When schedule, production, and safety are mission critical, teams have to think beyond traditional construction methods. This is where digital twins––or digital as-builts––can be used to inform design and construction decisions, devise coordinated workflows and teams, and avoid costly errors.
Several years ago, as part of QA/QC, our team developed an internal process for verifying the accuracy of the models we produced for clients. This process involved laying point cloud data [highly accurate existing condition] over the models we produced to identify where there were model omissions or deviations. This allowed us to deliver highly accurate as-builts–in 3-dimensional forms.
We quickly realized, however, this had applications beyond our four walls. What is now known as “Z Verify” is used in semiconductor, manufacturing, retail and distribution centers in several ways. One is to create highly accurate models that are used to inform designs and construction decisions prior to construction. The other is during construction to ensure what is actually being built stays true to the coordinated or design model.

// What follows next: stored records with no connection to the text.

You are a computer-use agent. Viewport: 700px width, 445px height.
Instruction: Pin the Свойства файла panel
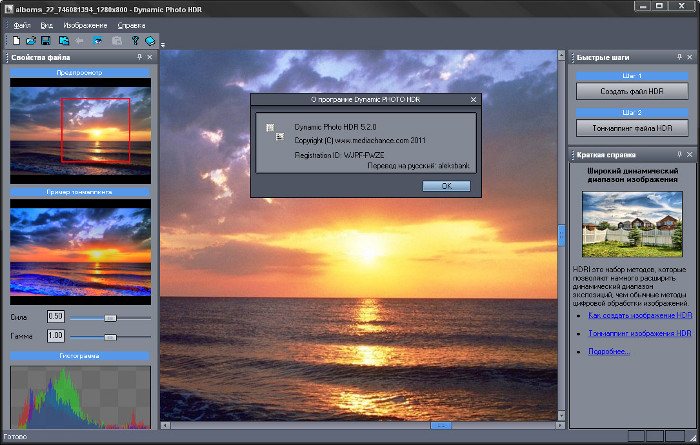(x=140, y=58)
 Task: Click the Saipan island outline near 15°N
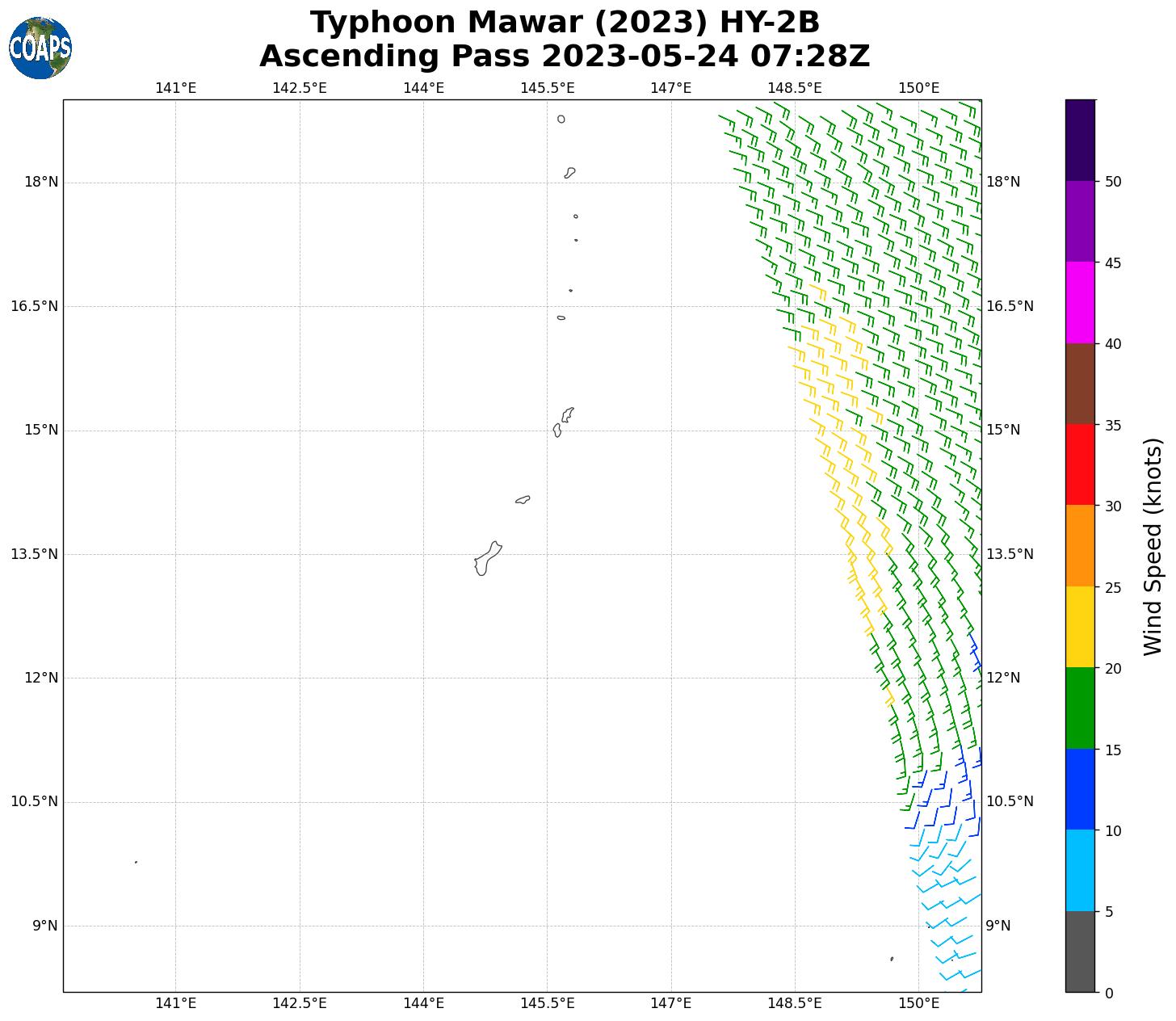568,414
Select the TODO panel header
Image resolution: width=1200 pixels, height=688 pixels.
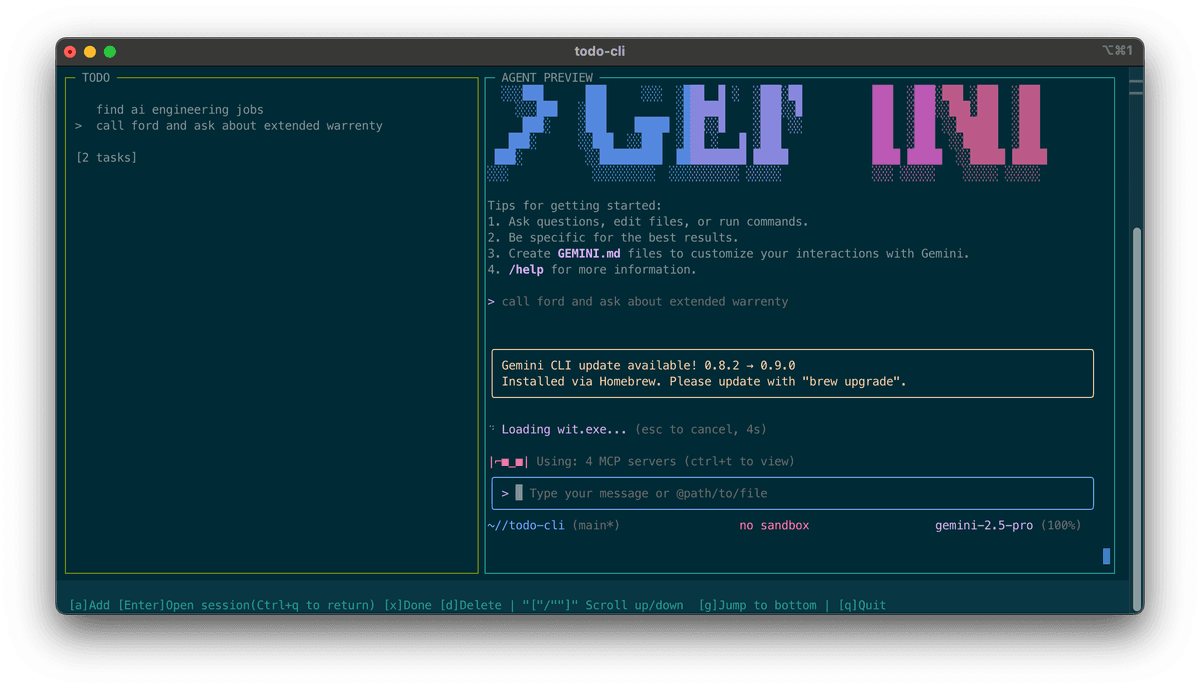pos(96,77)
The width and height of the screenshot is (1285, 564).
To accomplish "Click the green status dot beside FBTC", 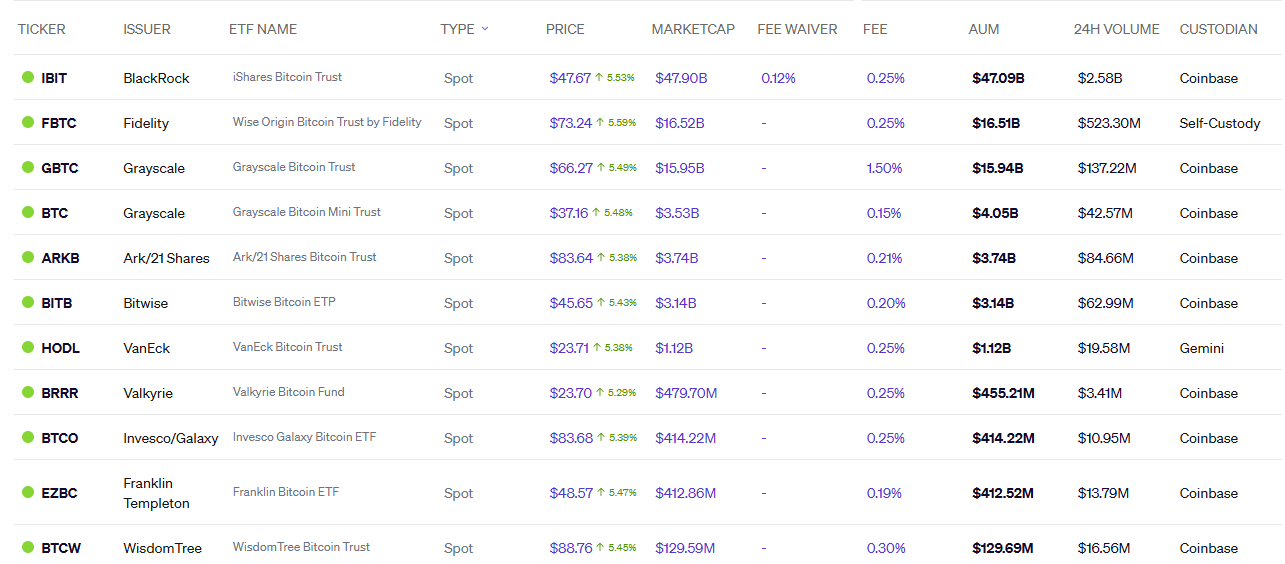I will click(x=28, y=123).
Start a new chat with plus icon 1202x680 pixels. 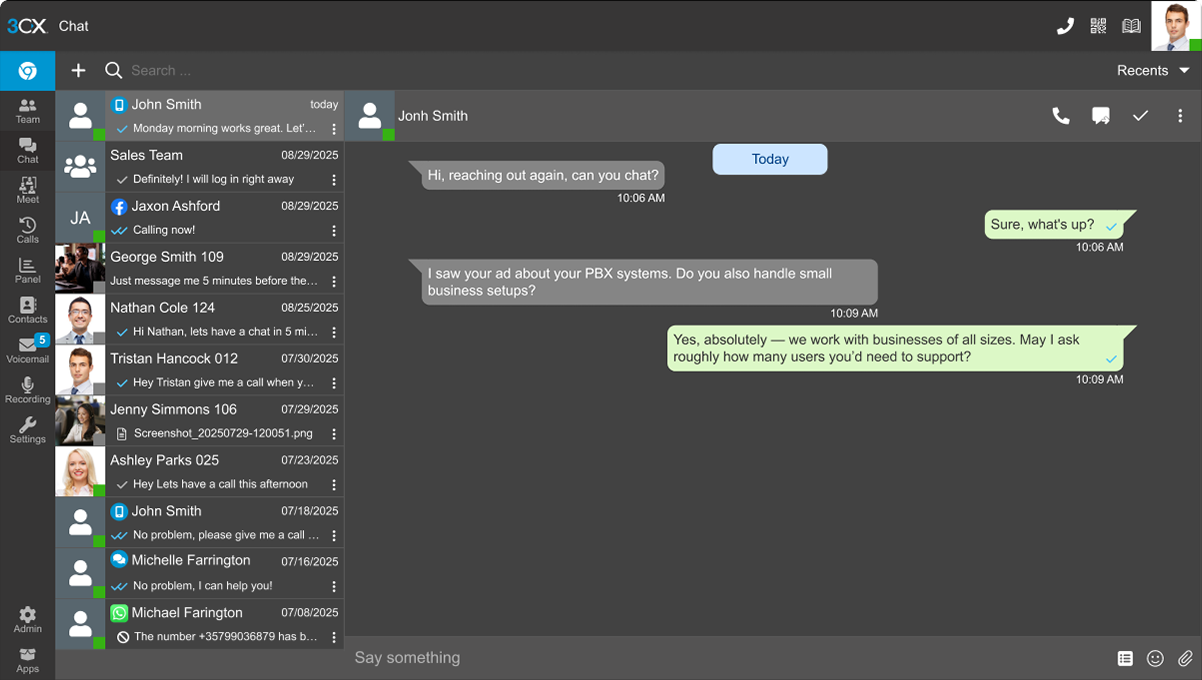[78, 70]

Naturally, both of these applications are useful in semiconductor manufacturing, whether retooling an existing facility or building new.
A case study in semiconductor
Recently, a major chip manufacturer needed a digital as-built of one of their 10,000+ square-foot plants to plan for reconstruction. Using the Z Verify process, we completed a scan of the facility and compared the point cloud data with a previous model they had. The comparison revealed a number of elements that were missing from the model as well as deviations and errors.
(These are indicated in the magenta, yellow, and red colors below.)
With this insight, they were able to make more informed design decisions before starting the construction process. Rather than encounter surprises during construction, they could plan to better mitigate issues and avoid unnecessary downtime. This data could also be used to prefabricate some of the elements off-site and ensure an easy install when the components arrived.
Another scenario involves an active construction site in which our team is currently using the Z Verify process as installation is occurring. This allows the design/build team to compare what’s actually being constructed with the coordinated model and make corrections before they become an issue. It also holds crews more accountable as errors can be traced back to the responsible party and corrected before construction progresses.
Using digital twins and the Z Verify process has the potential to change the way construction occurs. With the current cost of materials, and supply chain and labor shortages, construction teams and owners can’t afford unnecessary delays and rework. Z Verify is one way to circumvent that. And in semiconductor, it ensures what was intended to be built is actually built, and provides continuous QA/QC of tool installation.